Reorganize Propane Grammar File user guide section

2026-02-21 22:06:09 -05:00 · 2026-02-21 22:06:09 -05:00 · f584389a29
commit f584389a29
parent de3fb0d120
1 changed files with 271 additions and 271 deletions
--- a/doc/user_guide.md
+++ b/doc/user_guide.md
@ -221,7 +221,7 @@ Parser rule code blocks are not available in tree generation mode.
 In tree generation mode, a full parse tree is automatically constructed in
 memory for user code to traverse after parsing is complete.
-### Context code blocks: the `context_user_fields` statement
+##> `context_user_fields` statement - adding custom fields to the context
 Propane uses a context structure for lexer and parser operations.

- _Tasks and exercises_
a - In the commit diff for the user guide, list every line that begins with a plus or minus sign.
b - Write the next few lines of the commit diff for the user guide, starting right after its last line.
The listing that follows was taken from a different source than the commit diff.

- _Data section_
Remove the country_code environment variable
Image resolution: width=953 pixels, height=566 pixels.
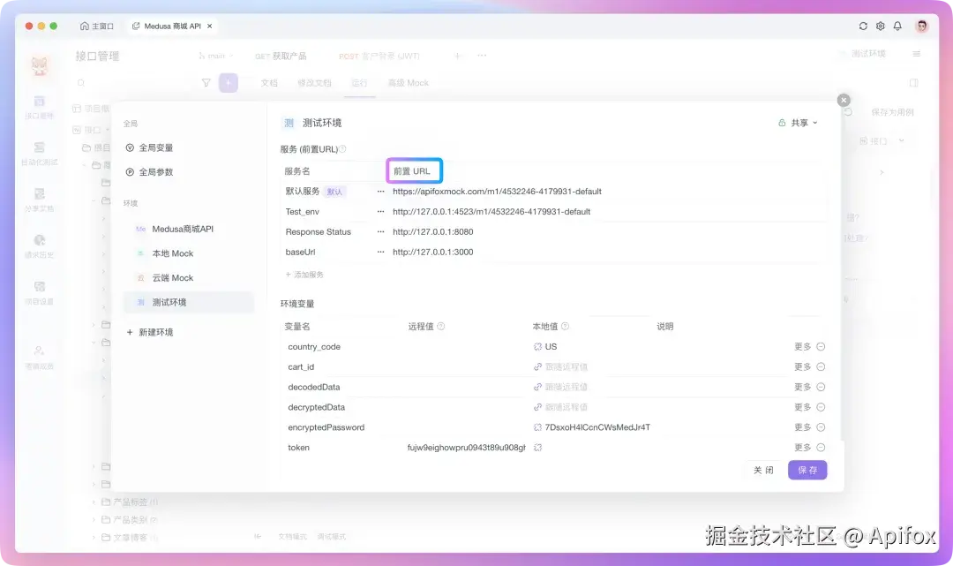click(x=822, y=346)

- _Outputs in order_
a -
--- a/doc/user_guide.md
+++ b/doc/user_guide.md
-### Context code blocks: the `context_user_fields` statement
+##> `context_user_fields` statement - adding custom fields to the context

b -
 Custom fields may be added to the context structure by using the grammar
@ -256,7 +256,273 @@ If a pointer to any allocated memory is stored in a user-defined context field,
 it is up to the user to free any memory when the program is finished using the
 context structure.
-### Custom token fields code blocks: the `token_user_fields` statement
+##> `drop` statement - ignoring input patterns
 A `drop` statement can be used to specify a lexer pattern that when matched
 should result in the matched input being dropped and lexing continuing after
 the matched input.
 A common use for a `drop` statement would be to ignore whitespace sequences in
 the user input.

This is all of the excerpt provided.